Action demandée 1:
D'après le texte sur le projet GIPTIS, quel cabinet a validé son modèle économique ?
Action demandée 2:
Poursuivez le texte sur le projet GIPTIS à partir de sa dernière ligne.

Modèle économique différent

Pourtant, GIPTIS semble avoir bien bordé ses tenants et ses aboutissants. Notamment via un business modèle qui dit Céline Hubert "allie l'intérêt général du public et l'agilité du privé". Pas un PPP classique donc mais le meilleur des deux mondes en somme, "qui regardent ensemble dans la même direction".

Le business modèle a, lui, été validé par Deloitte. Il prévoit notamment de faire en sorte que la partie immobilière soit confiée aux acteurs de l'immobilier justement pour le financement et la réalisation. Et pour assurer l'autonomie financière, une activité de conseils, de prestations de services, d'accueil de startups est prévue. "Nous avons volontairement surdimensionné nos six plateaux techniques pour accueillir des échantillons de l'extérieur, être rémunérés pour cette activité. Nous voulons développer du conseil, de la prestation technologique". L'autre partie de l'autofinancement passera par le mécénat, un "marché annuel de 3 milliards d'euros en France", souligne Céline Hubert. L'ensemble, c'est-à-dire 100 % des revenus générés, seront réinvestis dans la recherche.

Pour chapeauter le tout, le véhicule juridique choisit est celui de la Fondation reconnue d'utilité publique, la forme la plus adaptée au modèle et à la philosophie de GIPTIS, toujours d'après les études menées par Deloitte.

Levées de fonds

Financièrement, le projet d'institut ne laisse pas indifférents les potentiels financeurs. "55 M€ ont été recherchés auprès d'investisseurs convaincus que nous pouvons casser les codes de l'hôpital" insiste Céline Hubert. Mais surtout, la Banque européenne d'investissement (BEI) a confirmé par écrit que le projet est éligible à un financement issu du plan Juncker. Soit 22 M€ potentiels.

"Un projet moderne de pharmacie à la Timone c'est 0,5 % du budget de l'AP-HM soit une somme de 5 M€ à laquelle nous participons à hauteur de 2 M€. Le refus de l'AP-HM de tenir son engagement peut nous faire perdre 73 M€ de fonds privés", résume Céline Hubert.

Et maintenant ?

Données fournies:
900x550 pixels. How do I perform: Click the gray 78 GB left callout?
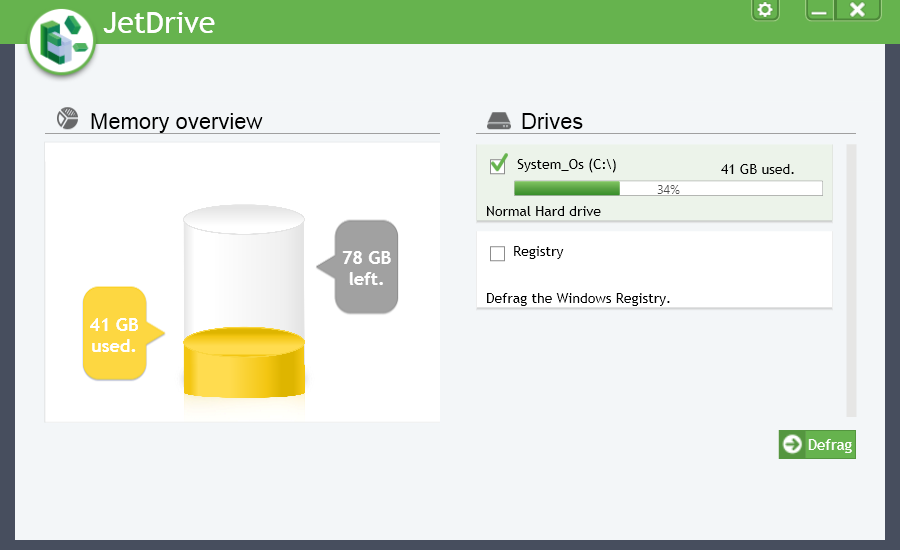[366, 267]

---

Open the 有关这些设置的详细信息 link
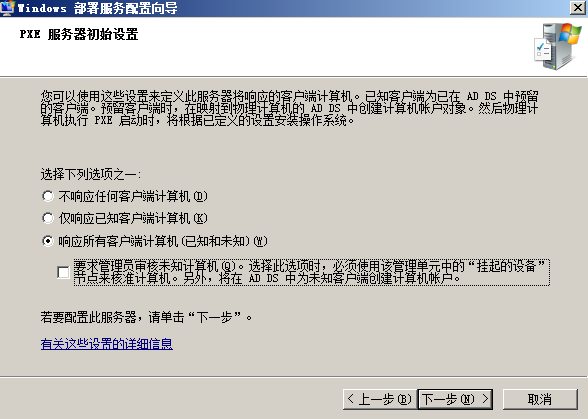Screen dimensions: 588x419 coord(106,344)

Résultat obtenu 1:
Deloitte

Résultat obtenu 2:
Une fois le problème posé, quelle(s) solution(s) ?

L'action de communication menée depuis quelques jours dont une conférence de presse organisée à Paris ce début de semaine avec l'ancien ministre de la santé Jean-François Mattéi a bien évidemment pour but de mettre le sujet sur la place publique. Et de peut-être décider l'AP-HM à tenir la promesse faite et à débloquer ce qui coince.

Un autre emplacement est-il possible ? A priori oui. Sauf que ce que l'on sait moins aussi, c'est qu'initialement GIPTIS devait pendre position sur le périmètre d'Euroméditerranée. Et que c'est l'AP-HM elle-même qui a proposé un site dans son giron, ce qui par ailleurs, semblait mieux adapté pour les malades. Un nouvel emplacement signifie de nouvelles études, un nouveau projet architectural. "400 personnes travaillent sur le projet depuis son démarrage", appuie Céline Hubert. Le bâtiment prévu est signé Jean-Michel Wilmotte, Redman s'occupant de l'ingénierie immobilière. Très impliquée dans le projet, la Caisse des Dépôts suit aussi "depuis le début du projet", dit Richard Curnier, le directeur régional de la CDC. La CDC qui a co-financé les études à hauteur de 100 000 euros. "Nous regarderons le dossier si un changement de lieu doit intervenir", ajoute Richard Curnier.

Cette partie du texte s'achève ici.